ABOUT THIS EXERCISE -
Whatever appears in the records should be given again exactly, down to the last mark.

-- SUPPLIED INFORMATION follows --

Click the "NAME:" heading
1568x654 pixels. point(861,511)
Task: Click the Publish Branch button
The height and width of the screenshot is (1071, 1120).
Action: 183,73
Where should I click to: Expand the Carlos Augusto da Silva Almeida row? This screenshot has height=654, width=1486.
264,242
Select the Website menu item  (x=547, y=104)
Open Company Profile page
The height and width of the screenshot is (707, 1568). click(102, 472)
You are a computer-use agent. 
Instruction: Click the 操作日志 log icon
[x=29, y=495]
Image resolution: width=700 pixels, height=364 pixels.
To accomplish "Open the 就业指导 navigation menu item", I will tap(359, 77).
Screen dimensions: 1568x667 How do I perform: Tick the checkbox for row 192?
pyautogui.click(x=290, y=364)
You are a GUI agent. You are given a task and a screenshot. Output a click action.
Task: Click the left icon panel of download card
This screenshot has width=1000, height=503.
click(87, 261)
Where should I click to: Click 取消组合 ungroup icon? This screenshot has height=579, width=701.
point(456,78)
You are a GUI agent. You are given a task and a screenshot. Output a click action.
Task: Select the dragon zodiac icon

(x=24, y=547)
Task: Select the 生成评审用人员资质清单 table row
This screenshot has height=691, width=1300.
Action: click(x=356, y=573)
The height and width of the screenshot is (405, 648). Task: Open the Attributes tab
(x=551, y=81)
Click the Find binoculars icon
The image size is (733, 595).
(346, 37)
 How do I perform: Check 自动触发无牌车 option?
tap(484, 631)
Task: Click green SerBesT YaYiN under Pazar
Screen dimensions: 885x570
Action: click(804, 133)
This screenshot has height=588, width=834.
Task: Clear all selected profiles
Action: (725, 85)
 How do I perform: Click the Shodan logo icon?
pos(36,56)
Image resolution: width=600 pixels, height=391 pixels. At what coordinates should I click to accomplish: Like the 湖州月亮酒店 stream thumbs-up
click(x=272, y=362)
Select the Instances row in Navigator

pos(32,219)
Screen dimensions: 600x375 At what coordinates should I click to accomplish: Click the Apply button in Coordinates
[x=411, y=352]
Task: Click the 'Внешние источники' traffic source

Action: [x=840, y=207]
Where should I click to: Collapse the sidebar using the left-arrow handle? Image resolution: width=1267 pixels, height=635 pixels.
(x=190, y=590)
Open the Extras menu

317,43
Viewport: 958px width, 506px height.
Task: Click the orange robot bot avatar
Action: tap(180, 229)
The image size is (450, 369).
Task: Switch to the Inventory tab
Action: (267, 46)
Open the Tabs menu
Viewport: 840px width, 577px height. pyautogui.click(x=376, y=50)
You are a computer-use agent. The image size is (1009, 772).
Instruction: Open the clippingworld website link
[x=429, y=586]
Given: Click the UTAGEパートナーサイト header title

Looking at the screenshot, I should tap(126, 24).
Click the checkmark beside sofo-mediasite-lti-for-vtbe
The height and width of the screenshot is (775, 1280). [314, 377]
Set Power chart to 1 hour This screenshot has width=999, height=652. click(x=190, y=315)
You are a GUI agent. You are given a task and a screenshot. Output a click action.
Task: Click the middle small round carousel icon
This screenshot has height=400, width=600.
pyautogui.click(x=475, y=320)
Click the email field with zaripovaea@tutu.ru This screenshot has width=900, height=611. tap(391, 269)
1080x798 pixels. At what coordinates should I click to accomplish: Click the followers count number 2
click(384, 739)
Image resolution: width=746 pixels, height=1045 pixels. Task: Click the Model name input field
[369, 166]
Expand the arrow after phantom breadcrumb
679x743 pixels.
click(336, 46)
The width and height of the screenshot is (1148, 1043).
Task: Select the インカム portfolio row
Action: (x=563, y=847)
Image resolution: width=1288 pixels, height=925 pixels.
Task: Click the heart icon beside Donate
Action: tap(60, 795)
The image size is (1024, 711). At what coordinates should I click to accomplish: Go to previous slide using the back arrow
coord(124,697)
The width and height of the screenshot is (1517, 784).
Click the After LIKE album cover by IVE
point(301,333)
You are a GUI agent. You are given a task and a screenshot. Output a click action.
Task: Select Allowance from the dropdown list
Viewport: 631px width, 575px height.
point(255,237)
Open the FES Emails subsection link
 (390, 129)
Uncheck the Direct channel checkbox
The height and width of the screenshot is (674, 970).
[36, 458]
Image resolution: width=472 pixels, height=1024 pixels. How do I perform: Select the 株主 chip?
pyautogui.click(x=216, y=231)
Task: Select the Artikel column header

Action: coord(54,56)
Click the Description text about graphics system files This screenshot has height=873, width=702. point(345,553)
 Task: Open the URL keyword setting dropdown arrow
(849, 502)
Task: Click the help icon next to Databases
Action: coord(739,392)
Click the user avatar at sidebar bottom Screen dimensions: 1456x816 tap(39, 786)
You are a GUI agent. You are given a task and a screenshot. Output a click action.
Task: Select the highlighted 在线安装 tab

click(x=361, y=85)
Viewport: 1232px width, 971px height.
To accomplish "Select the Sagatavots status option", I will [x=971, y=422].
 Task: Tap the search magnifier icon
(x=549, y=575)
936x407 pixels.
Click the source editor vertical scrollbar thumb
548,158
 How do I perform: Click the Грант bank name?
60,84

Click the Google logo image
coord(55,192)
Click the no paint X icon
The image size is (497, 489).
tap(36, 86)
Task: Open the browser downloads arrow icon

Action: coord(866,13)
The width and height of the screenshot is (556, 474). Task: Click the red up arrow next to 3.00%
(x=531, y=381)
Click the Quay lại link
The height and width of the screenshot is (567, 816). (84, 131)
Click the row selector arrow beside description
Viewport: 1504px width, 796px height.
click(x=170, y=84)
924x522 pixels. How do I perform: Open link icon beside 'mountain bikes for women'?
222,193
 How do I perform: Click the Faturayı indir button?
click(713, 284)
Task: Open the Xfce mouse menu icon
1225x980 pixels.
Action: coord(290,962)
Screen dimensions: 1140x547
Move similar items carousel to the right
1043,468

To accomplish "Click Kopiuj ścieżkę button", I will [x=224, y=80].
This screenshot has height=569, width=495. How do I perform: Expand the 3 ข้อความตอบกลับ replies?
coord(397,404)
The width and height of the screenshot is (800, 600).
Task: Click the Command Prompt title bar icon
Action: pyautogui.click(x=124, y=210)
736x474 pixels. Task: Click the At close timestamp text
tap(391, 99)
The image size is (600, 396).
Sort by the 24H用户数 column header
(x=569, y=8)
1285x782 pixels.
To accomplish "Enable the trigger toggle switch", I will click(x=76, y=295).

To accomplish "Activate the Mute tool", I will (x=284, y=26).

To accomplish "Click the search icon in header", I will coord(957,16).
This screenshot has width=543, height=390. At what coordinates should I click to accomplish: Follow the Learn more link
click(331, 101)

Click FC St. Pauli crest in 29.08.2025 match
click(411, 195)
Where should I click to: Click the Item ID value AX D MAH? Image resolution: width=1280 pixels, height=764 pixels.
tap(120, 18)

-- SUPPLIED INFORMATION concluded --

RESPONSE AREA -
Click the "NAME:" heading
1568x654 pixels. point(861,511)
Task: Click the Publish Branch button
The height and width of the screenshot is (1071, 1120).
Action: 183,73
Where should I click to: Expand the Carlos Augusto da Silva Almeida row? This screenshot has height=654, width=1486.
264,242
Select the Website menu item  (x=547, y=104)
Open Company Profile page
The height and width of the screenshot is (707, 1568). click(102, 472)
You are a computer-use agent. 
Instruction: Click the 操作日志 log icon
[x=29, y=495]
Image resolution: width=700 pixels, height=364 pixels.
To accomplish "Open the 就业指导 navigation menu item", I will tap(359, 77).
Screen dimensions: 1568x667 How do I perform: Tick the checkbox for row 192?
pyautogui.click(x=290, y=364)
You are a GUI agent. You are given a task and a screenshot. Output a click action.
Task: Click the left icon panel of download card
This screenshot has width=1000, height=503.
click(87, 261)
Where should I click to: Click 取消组合 ungroup icon? This screenshot has height=579, width=701.
point(456,78)
You are a GUI agent. You are given a task and a screenshot. Output a click action.
Task: Select the dragon zodiac icon

(x=24, y=547)
Task: Select the 生成评审用人员资质清单 table row
This screenshot has height=691, width=1300.
Action: click(x=356, y=573)
The height and width of the screenshot is (405, 648). Task: Open the Attributes tab
(x=551, y=81)
Click the Find binoculars icon
The image size is (733, 595).
(346, 37)
 How do I perform: Check 自动触发无牌车 option?
tap(484, 631)
Task: Click green SerBesT YaYiN under Pazar
Screen dimensions: 885x570
Action: click(804, 133)
This screenshot has height=588, width=834.
Task: Clear all selected profiles
Action: (725, 85)
 How do I perform: Click the Shodan logo icon?
pos(36,56)
Image resolution: width=600 pixels, height=391 pixels. At what coordinates should I click to accomplish: Like the 湖州月亮酒店 stream thumbs-up
click(x=272, y=362)
Select the Instances row in Navigator

pos(32,219)
Screen dimensions: 600x375 At what coordinates should I click to accomplish: Click the Apply button in Coordinates
[x=411, y=352]
Task: Click the 'Внешние источники' traffic source

Action: [x=840, y=207]
Where should I click to: Collapse the sidebar using the left-arrow handle? Image resolution: width=1267 pixels, height=635 pixels.
(x=190, y=590)
Open the Extras menu

317,43
Viewport: 958px width, 506px height.
Task: Click the orange robot bot avatar
Action: tap(180, 229)
The image size is (450, 369).
Task: Switch to the Inventory tab
Action: (267, 46)
Open the Tabs menu
Viewport: 840px width, 577px height. pyautogui.click(x=376, y=50)
You are a computer-use agent. The image size is (1009, 772).
Instruction: Open the clippingworld website link
[x=429, y=586]
Given: Click the UTAGEパートナーサイト header title

Looking at the screenshot, I should tap(126, 24).
Click the checkmark beside sofo-mediasite-lti-for-vtbe
The height and width of the screenshot is (775, 1280). [314, 377]
Set Power chart to 1 hour This screenshot has width=999, height=652. click(x=190, y=315)
You are a GUI agent. You are given a task and a screenshot. Output a click action.
Task: Click the middle small round carousel icon
This screenshot has height=400, width=600.
pyautogui.click(x=475, y=320)
Click the email field with zaripovaea@tutu.ru This screenshot has width=900, height=611. tap(391, 269)
1080x798 pixels. At what coordinates should I click to accomplish: Click the followers count number 2
click(384, 739)
Image resolution: width=746 pixels, height=1045 pixels. Task: Click the Model name input field
[369, 166]
Expand the arrow after phantom breadcrumb
679x743 pixels.
click(336, 46)
The width and height of the screenshot is (1148, 1043).
Task: Select the インカム portfolio row
Action: (x=563, y=847)
Image resolution: width=1288 pixels, height=925 pixels.
Task: Click the heart icon beside Donate
Action: tap(60, 795)
The image size is (1024, 711). At what coordinates should I click to accomplish: Go to previous slide using the back arrow
coord(124,697)
The width and height of the screenshot is (1517, 784).
Click the After LIKE album cover by IVE
point(301,333)
You are a GUI agent. You are given a task and a screenshot. Output a click action.
Task: Select Allowance from the dropdown list
Viewport: 631px width, 575px height.
point(255,237)
Open the FES Emails subsection link
 (390, 129)
Uncheck the Direct channel checkbox
The height and width of the screenshot is (674, 970).
[36, 458]
Image resolution: width=472 pixels, height=1024 pixels. How do I perform: Select the 株主 chip?
pyautogui.click(x=216, y=231)
Task: Select the Artikel column header

Action: coord(54,56)
Click the Description text about graphics system files This screenshot has height=873, width=702. point(345,553)
 Task: Open the URL keyword setting dropdown arrow
(849, 502)
Task: Click the help icon next to Databases
Action: coord(739,392)
Click the user avatar at sidebar bottom Screen dimensions: 1456x816 tap(39, 786)
You are a GUI agent. You are given a task and a screenshot. Output a click action.
Task: Select the highlighted 在线安装 tab

click(x=361, y=85)
Viewport: 1232px width, 971px height.
To accomplish "Select the Sagatavots status option", I will [x=971, y=422].
 Task: Tap the search magnifier icon
(x=549, y=575)
936x407 pixels.
Click the source editor vertical scrollbar thumb
548,158
 How do I perform: Click the Грант bank name?
60,84

Click the Google logo image
coord(55,192)
Click the no paint X icon
The image size is (497, 489).
tap(36, 86)
Task: Open the browser downloads arrow icon

Action: coord(866,13)
The width and height of the screenshot is (556, 474). Task: Click the red up arrow next to 3.00%
(x=531, y=381)
Click the Quay lại link
The height and width of the screenshot is (567, 816). (84, 131)
Click the row selector arrow beside description
Viewport: 1504px width, 796px height.
click(x=170, y=84)
924x522 pixels. How do I perform: Open link icon beside 'mountain bikes for women'?
222,193
 How do I perform: Click the Faturayı indir button?
click(713, 284)
Task: Open the Xfce mouse menu icon
1225x980 pixels.
Action: coord(290,962)
Screen dimensions: 1140x547
Move similar items carousel to the right
1043,468

To accomplish "Click Kopiuj ścieżkę button", I will [x=224, y=80].
This screenshot has height=569, width=495. How do I perform: Expand the 3 ข้อความตอบกลับ replies?
coord(397,404)
The width and height of the screenshot is (800, 600).
Task: Click the Command Prompt title bar icon
Action: pyautogui.click(x=124, y=210)
736x474 pixels. Task: Click the At close timestamp text
tap(391, 99)
The image size is (600, 396).
Sort by the 24H用户数 column header
(x=569, y=8)
1285x782 pixels.
To accomplish "Enable the trigger toggle switch", I will click(x=76, y=295).

To accomplish "Activate the Mute tool", I will (x=284, y=26).

To accomplish "Click the search icon in header", I will coord(957,16).
This screenshot has width=543, height=390. At what coordinates should I click to accomplish: Follow the Learn more link
click(331, 101)

Click FC St. Pauli crest in 29.08.2025 match
click(411, 195)
Where should I click to: Click the Item ID value AX D MAH? Image resolution: width=1280 pixels, height=764 pixels.
tap(120, 18)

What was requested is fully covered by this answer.